START Data
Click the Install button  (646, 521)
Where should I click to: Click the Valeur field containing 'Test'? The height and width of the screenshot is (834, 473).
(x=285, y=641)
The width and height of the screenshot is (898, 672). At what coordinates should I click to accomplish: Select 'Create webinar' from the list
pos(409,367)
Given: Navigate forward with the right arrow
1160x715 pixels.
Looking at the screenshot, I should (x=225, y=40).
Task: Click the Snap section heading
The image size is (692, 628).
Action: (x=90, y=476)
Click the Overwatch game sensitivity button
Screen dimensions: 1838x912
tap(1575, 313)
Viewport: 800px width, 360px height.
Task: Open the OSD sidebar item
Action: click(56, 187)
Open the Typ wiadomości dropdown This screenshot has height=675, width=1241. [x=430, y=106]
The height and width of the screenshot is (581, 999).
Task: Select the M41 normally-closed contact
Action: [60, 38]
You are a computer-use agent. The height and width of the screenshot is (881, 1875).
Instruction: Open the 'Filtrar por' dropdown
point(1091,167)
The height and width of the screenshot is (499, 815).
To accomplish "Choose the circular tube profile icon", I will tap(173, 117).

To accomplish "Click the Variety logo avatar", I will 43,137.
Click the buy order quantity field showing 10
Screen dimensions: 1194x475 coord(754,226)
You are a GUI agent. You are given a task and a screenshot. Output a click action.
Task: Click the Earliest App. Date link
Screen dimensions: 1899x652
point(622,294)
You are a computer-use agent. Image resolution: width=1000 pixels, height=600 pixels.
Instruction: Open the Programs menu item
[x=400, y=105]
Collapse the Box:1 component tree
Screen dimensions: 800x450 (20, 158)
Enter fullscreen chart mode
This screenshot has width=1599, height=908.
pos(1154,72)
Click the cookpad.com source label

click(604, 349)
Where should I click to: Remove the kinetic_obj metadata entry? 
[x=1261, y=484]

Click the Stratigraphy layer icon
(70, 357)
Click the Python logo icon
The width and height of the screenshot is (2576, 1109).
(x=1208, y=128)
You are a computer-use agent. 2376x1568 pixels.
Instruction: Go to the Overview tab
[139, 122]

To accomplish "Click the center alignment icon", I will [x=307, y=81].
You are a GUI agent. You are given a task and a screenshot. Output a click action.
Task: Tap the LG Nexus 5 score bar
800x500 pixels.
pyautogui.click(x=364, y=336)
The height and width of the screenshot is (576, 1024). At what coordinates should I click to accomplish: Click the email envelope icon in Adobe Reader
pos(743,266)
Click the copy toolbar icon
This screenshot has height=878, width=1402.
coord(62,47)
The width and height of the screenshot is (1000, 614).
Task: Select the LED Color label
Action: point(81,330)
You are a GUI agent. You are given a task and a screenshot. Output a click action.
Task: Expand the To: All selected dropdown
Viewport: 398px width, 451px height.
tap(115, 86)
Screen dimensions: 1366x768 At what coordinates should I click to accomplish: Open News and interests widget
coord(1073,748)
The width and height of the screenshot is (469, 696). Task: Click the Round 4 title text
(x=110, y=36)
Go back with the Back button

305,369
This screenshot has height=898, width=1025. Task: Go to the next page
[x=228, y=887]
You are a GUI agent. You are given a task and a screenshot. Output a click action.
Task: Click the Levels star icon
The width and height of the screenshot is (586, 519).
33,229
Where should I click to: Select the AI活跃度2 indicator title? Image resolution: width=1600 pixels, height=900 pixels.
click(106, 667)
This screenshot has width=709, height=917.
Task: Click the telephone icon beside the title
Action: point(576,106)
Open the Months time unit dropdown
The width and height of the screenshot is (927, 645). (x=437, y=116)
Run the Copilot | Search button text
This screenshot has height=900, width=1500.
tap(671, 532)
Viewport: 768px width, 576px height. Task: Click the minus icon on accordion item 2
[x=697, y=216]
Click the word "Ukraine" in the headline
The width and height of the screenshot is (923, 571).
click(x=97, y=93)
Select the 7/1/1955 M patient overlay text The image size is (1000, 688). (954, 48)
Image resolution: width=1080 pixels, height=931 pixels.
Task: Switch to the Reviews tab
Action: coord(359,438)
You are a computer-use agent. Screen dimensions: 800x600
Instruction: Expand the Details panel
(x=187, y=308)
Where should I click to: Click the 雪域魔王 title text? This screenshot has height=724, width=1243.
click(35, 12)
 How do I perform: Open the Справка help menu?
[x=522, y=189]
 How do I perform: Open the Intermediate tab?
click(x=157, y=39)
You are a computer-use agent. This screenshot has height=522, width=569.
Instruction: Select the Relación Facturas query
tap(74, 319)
END Data
● **Directions**: List each line of the records that holds the string "computer".

● **Exercise response**:
You are a computer-use agent. The height and width of the screenshot is (881, 1875).
You are a computer-use agent. Image resolution: width=1000 pixels, height=600 pixels.
You are a computer-use agent. 2376x1568 pixels.
You are a computer-use agent. Screen dimensions: 800x600
You are a computer-use agent. This screenshot has height=522, width=569.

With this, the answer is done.